5. Final Determination. We continue our example here with the final determination of the fine by checking that the fine is effective, proportionate and dissuasive. In reality at this stage DPAs will have substantial leeway to tailor the fine based on their own  judgement, and this will again depend on the specific posture of the particular DPA - some are more aggressive than others.

Factors

Response 1

Response 2

Effectiveness

The fine of €160,000 is effective because it reestablishes compliance with the rules and punishes unlawful behaviour.  

The fine of €3 million is effective because it reestablishes compliance with the rules and punishes unlawful behaviour.  

Proportionate

The fine of €160,000 for an entity with turnover of €90 million may not be proportionate to the size of the entity and the severity of the infringement as is on the low side..  

The fine of €3 million for an entity with turnover of €90 million may not be proportionate to the size of the entity as is on the high side. 

The fine does not exceed the legal maximum under GDPR. 

The fine does not exceed the legal maximum under GDPR, but is very close to the legal maximum.

The undertaking does not have a legitimate inability to pay the fine. 

The company presents legitimate evidence that the size of the fine will have a serious impact on the financial viability of the company, and that there may be issues with ability to pay. 

Dissuasive

The fine of €160,000 for an entity with turnover of €90 million may not be sufficiently dissuasive for other similar sized entities. 

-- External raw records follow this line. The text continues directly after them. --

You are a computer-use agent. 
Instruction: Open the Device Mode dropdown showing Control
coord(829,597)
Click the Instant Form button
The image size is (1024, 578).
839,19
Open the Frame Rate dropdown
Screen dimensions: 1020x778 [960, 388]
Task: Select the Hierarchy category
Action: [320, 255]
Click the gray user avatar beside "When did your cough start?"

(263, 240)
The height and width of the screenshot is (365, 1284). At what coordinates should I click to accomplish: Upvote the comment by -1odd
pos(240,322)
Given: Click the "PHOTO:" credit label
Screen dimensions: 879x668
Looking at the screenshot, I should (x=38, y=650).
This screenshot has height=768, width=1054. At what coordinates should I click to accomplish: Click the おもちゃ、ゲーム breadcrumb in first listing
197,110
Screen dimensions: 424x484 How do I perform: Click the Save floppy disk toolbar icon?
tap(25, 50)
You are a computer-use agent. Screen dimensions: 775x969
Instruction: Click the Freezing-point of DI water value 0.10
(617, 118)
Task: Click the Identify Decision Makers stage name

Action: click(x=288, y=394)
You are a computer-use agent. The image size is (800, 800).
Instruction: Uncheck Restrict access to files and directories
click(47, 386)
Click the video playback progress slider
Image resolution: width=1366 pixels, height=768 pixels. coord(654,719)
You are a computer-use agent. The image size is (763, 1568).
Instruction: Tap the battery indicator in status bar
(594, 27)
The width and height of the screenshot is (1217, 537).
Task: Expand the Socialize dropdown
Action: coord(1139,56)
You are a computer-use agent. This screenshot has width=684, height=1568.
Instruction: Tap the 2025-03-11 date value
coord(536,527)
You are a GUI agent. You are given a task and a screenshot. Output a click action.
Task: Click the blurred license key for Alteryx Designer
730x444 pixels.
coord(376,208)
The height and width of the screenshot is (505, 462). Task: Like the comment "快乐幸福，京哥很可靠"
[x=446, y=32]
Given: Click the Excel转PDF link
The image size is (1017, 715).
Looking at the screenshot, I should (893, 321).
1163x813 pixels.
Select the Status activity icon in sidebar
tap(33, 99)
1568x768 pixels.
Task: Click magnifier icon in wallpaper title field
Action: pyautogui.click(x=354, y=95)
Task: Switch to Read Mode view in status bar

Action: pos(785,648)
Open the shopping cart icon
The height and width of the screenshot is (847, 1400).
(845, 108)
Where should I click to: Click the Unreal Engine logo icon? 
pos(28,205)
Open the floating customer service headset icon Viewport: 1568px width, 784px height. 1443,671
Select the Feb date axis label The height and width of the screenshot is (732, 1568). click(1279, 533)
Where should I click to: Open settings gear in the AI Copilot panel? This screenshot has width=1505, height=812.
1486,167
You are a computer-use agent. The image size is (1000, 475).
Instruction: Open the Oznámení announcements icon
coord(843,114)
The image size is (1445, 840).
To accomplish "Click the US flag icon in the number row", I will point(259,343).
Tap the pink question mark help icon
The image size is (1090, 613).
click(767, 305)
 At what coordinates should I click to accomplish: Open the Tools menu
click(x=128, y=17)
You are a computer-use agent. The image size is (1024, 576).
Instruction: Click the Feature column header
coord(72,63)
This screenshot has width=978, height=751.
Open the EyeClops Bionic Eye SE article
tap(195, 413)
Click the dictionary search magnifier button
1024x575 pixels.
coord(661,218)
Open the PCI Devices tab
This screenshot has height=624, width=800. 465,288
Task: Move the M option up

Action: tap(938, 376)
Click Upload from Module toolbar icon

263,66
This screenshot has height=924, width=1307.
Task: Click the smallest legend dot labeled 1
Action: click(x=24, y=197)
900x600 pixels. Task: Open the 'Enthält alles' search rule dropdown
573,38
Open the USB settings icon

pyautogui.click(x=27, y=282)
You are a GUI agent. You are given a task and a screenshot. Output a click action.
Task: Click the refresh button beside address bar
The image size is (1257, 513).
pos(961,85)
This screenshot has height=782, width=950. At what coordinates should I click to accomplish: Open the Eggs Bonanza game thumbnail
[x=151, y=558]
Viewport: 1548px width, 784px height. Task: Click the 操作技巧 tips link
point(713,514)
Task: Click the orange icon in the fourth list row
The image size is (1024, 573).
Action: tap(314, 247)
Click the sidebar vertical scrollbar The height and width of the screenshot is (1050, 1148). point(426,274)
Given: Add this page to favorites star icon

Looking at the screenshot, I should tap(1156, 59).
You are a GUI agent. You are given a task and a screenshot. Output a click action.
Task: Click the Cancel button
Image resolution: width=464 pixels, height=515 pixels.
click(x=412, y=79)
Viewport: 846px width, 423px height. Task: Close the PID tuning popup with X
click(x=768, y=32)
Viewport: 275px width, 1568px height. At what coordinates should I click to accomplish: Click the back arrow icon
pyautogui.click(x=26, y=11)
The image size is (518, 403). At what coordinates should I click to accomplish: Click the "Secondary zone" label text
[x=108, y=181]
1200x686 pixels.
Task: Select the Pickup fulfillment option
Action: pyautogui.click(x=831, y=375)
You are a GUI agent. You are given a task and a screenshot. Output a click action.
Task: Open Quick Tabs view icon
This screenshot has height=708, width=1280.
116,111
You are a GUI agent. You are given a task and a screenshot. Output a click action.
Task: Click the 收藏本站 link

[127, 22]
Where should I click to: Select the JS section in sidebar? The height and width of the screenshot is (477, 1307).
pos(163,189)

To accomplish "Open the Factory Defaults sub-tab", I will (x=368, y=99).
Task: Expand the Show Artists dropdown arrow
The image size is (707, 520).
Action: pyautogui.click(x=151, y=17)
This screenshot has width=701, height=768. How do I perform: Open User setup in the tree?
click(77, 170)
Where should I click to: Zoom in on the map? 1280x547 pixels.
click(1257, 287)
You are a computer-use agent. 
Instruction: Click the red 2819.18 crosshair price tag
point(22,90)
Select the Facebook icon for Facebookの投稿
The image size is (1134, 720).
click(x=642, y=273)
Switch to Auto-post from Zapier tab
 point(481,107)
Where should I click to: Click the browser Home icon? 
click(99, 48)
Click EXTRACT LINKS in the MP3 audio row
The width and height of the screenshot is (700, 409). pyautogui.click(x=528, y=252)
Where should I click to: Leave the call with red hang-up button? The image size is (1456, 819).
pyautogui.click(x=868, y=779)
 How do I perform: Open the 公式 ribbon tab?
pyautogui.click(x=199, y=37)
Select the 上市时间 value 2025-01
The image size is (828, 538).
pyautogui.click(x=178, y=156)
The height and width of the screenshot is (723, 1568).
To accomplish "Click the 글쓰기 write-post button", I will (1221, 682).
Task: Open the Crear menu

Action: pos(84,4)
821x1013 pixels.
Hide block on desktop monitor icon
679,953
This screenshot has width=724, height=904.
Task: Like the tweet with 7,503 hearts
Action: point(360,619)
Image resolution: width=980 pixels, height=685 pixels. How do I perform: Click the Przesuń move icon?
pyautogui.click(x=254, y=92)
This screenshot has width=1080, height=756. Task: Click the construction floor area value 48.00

The fine of €3 million f0 for an entity with turnover of €90 million is likely to be sufficiently dissuasive for other similar sized entities. 

EFFECT ON FINE

Fine increased slightly to make it more proportionate to the entity and dissuasive

Fine decreased based on proportionality and the legitimate financial difficulties that such a fine would cause

FINAL FINE

€200,000

€2 million

Conclusion.

In practice it is not possible for companies to accurately calculate GDPR fines that they believe are fair and appropriate. This remains the sole responsibility of the applicable supervisory authority, However, this illustrative example can give us an insight into the type of factors that companies can consider when planning responses to GDPR violations.

In our example case, the contrasting actions of the two company responses have changed our example fine by a factor of ten, highlighting the importance of proper privacy management and an effective and transparent organisational privacy culture. It is our experience that supervisory authorities are generally fair and act in good faith towards companies who are subject to investigation and possible enforcement action. Regulators will expect this approach to be reciprocated and will most likely err on the side of leniency for companies who are open, transparent, cooperative and proactive in their response to policy infringements.